Monday, November 23, 2009

Starting Over/Dilly Beans

I feel it again, that desperate, clawing need for some sort of creative outlet. The creation of this blog was really my dear friend Chelsea’s idea, who always has my best interests in mind and has always advocated loudly for self expression and productivity. I was out visiting her in Portland in June this year, and one slow, rainy morning we “launched” Sophie Writes, the beautiful cabbage masthead photo having previously been taken at a local flea market near Chelsea’s house. Anyway, I was reluctant to say the least and obviously, due to a sparseness of “posts” since, never really quite got into it. But I want to try, I do. Again. I’m going to try again and I am not going to make lame excuses about how I don’t have anything to talk about, or how I can’t figure out the nuances of blogspot.
So, while I wasn’t writing or posting things this summer let it be known that I was thinking about it. And planning. My mother’s garden had a bumper crop of green beans this summer and I photographed the entire canning process because I was convinced it would be a great blog post. I didn’t do it four months ago but I will bring it to you now…
Dilly Beans.
I am a freak for anything pickled. Something about crispy preserved vegetables submerged in salty, briny, vinegar satisfies my soul. I had a pickled egg for the first time at a bar in Providence recently and it was a revelation. Oh, pickles, pickles, pickles!
The garden this year was sadly not the most productive it has been in the past, despite my parents fierce war on the groundhogs and my mother’s tireless weeding and gentle gardener’s touch. But we got a lot of green beans. We ate as many as we could every day, sautéed them with olive oil and garlic, cut them up and put them in salads, and nibbled on them throughout the lazy afternoons like they were potato chips.
But I knew greater steps had to be taken to preserve these beans, lest they go to waste.
The recipe I used came from A Primer for Pickles: A Reader for Relishes. It’s a very simple process, and because the beans are only slightly cooked during the water bath at the end, they come out being delightfully crisp and crunchy.
4 lbs green beans, whole, (about 4 quarts)
For each pint jar:
¼ tsp. hot red pepper, crushed
½ tsp. mustard seed
1 dill head
I clove garlic
Solution of 5 cups cider vinegar to 5 cups purified water and ½ cups pickling salt (I just use kosher salt)
Make sure you wash the beans thoroughly. Cut into lengths that fill the pint jars. Pack beans into sterilized jars. Add crushed pepper, mustard seed, dill heads, and garlic (blanch garlic in hot water for 1 minute before placing in jar).
Combine vinegar, water, and salt. Heat to boiling. Pour boiling liquid over beans filing to ½ inch of the top of jar. Seal and process for 5 minutes in a boiling water bath.

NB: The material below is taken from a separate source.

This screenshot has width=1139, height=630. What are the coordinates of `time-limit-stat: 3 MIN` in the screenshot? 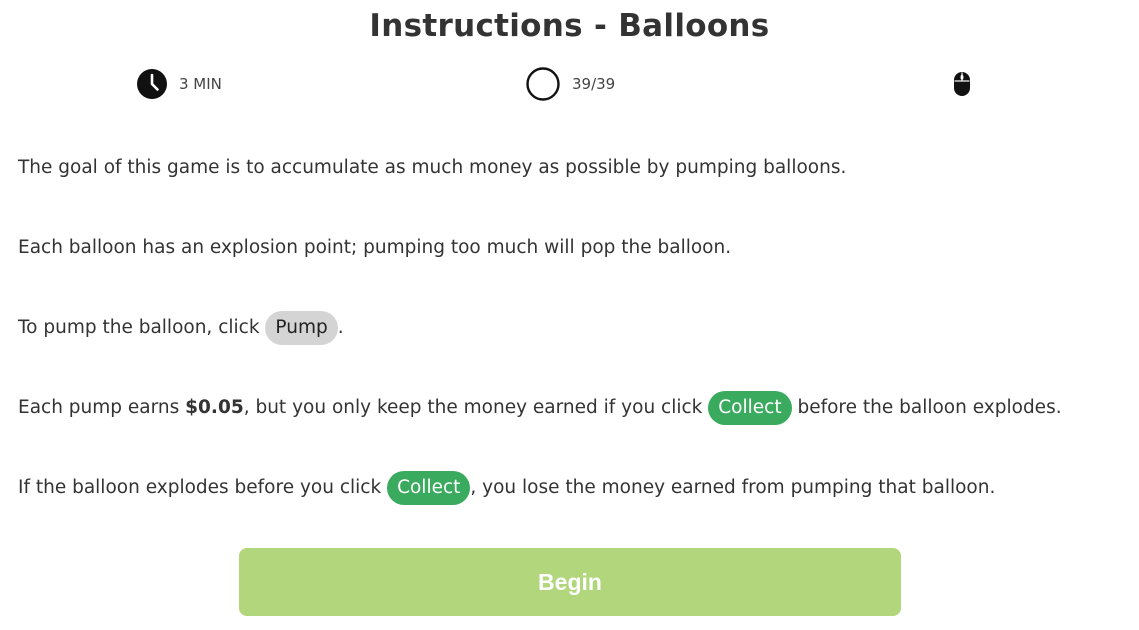 It's located at (180, 84).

Behold your beautiful jars of Dilly Beans! Marvel at the warm, smooth glass jars full of tasty pickles and feel virtuous when you hear their little lids pop as they seal up for many months. Open them in January and think about sunburns and mowing the lawn.
PS. I entered a jar of these at the Washington County Fair this year. Second place! Not bad…I think I didn’t get first because I could have packed the beans straighter. There is always next year.


  1. awwwww, I miss that kitchen! so exciting to see your post this morning!

  2. hey! cool! I like the blog! this is Andrea.